En ce cas, dit la comtesse, je garderai mon or, & je trouverai des moyens de le dépenser ici beaucoup plus gracieusement. J’enverrai mon imagination & ma mémoire dans les pays lointains, deux facultés qui peuvent cheminer sans dépense, sans fatigue & sans bruit.
La comtesse a tenu parole, & maintenant sans quitter Paris, elle se fait une agréable illusion, en nommant le Bois-de-Boulogne l’Italie, celui de Vincennes l’Angleterre, Saint-Cloud la Hollande, Sceaux l’Allemagne, & toutes les fois qu’elle s’y rend, elle ne manque pas d’y passer la journée avec le plan & la description du pays, dont elle se forme l’idée. Notre ame nous fournit tant de moyens de jouir, sans avoir besoin de nous déplacer, qu’il est étonnant qu’on n’en fasse pas plus d’usage, & qu’au milieu des ressources immenses qu’elle nous offre à toute minute, on se livre à l’ennui.
Des importans.
Dixieme Entretien.
L’occasion de parler de ces précieux personnages, se présente si souvent, qu’il n’est point extraordinaire de trouver ici quelques réflexions sur un pareil sujet. Les promenades publiques, les sociétés, les spectacles, tout nous offre la rencontre de ces êtres qu’on voudroit ne jamais voir. Ils décident, ils tranchent, & ils se persuadent que leur taille a cru de dix coudées, lorsqu’ils ont jeté quelque regard dédaigneux, ou proféré quelque mot au désavantage d’un auteur qu’ils n’aiment pas.
C’étoit le début de ma conversation avec un homme qui tolere tout le monde, excepté les importans, de sorte que je lui faisois un plaisir indicible en parlant d’eux avec mépris.
Ma foi, dit une femme aimable, au moment que nous allions prendre une tasse de chocolat, je suis charmée de médire avec vous dans cette rencontre ; quoique je n’aime pas la médisance, je me permets tout quand il s’agit de dénigrer la nombreuse engeance des importans, d’autant plus qu’ils se multiplient tous les jours, de maniere qu’on ne peut ni faire un pas, ni dire un mot, sans en être importuné ; le ton du siecle les a rendu plus impertinens que jamais….

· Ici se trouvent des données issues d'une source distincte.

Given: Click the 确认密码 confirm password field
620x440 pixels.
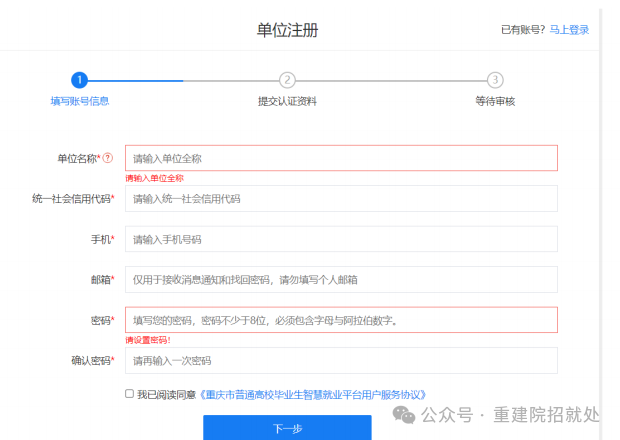Looking at the screenshot, I should point(341,360).
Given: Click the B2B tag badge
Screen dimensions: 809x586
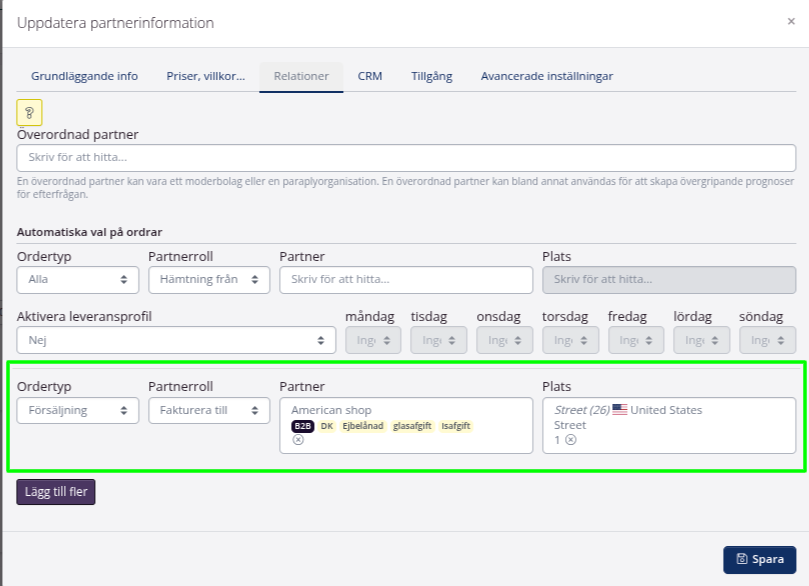Looking at the screenshot, I should [x=302, y=426].
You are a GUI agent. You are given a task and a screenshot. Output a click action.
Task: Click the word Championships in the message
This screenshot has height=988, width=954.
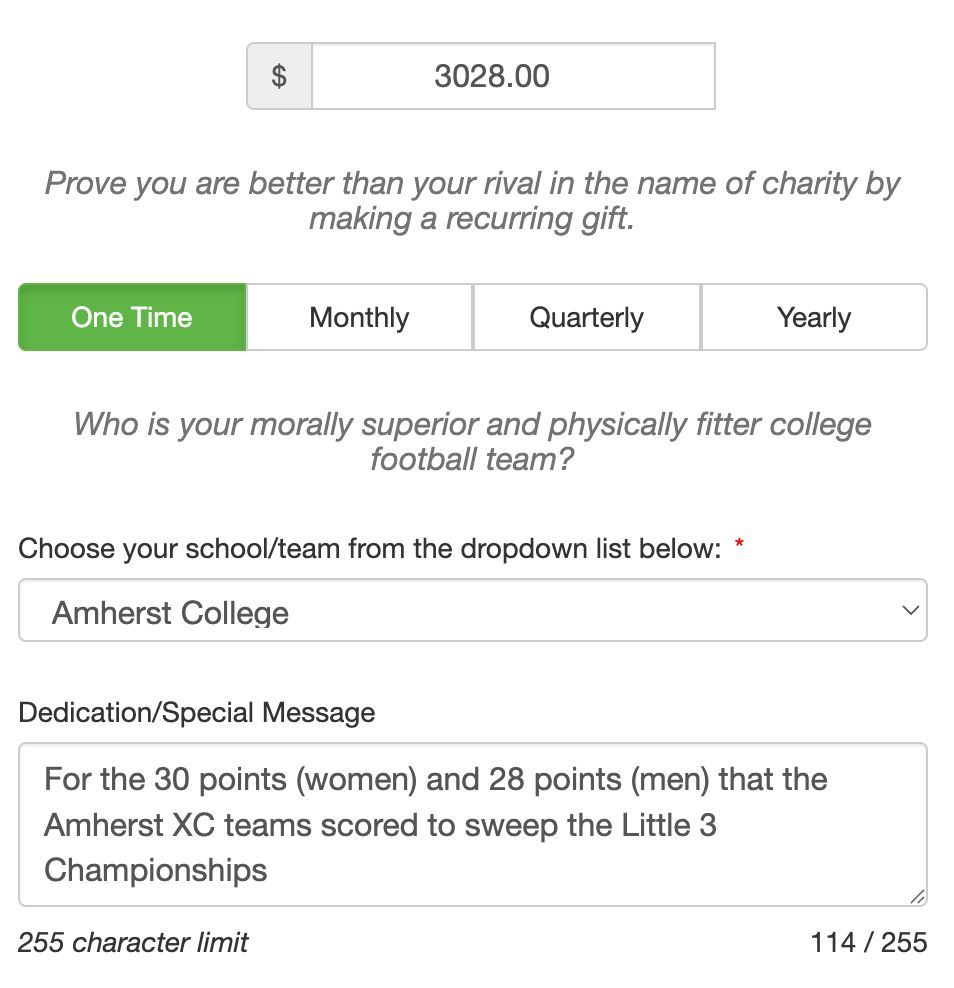click(x=156, y=870)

Sur-tout, lui dis-je, lorsqu’ils ont une lorgnette à la main, ou lorsqu’ils parcourent une brochure. Déjà rien n’est bon, rien n’est bien que ce qu’ils approuvent, & ils n’approuvent presque jamais ; ce seroit dégrader leur importance, que de donner leur suffrage même à des chefs-d’œuvres.
Ce qu’il y a de consolant pour l’espece humaine, répliqua très judicieusement la femme qui nous avoit joint, c’est qu’il prêtent le flanc plus que personne à la critique. Oui, pour peu qu’on les analyse, on les trouvera presque toujours aussi médiocres dans leurs discours que dans leurs écrits. Le ton confiant fait ordinairement leur mérite.
J’aime à les voir, me dit l’ami avec qui j’avois entamé cet entretien, levant une tête altiere, gesticulant comme un pédant qui se dispose à donner des férules, & ne souriant qu’à quelque prétendue saillie, dont ils se croyent les créateurs.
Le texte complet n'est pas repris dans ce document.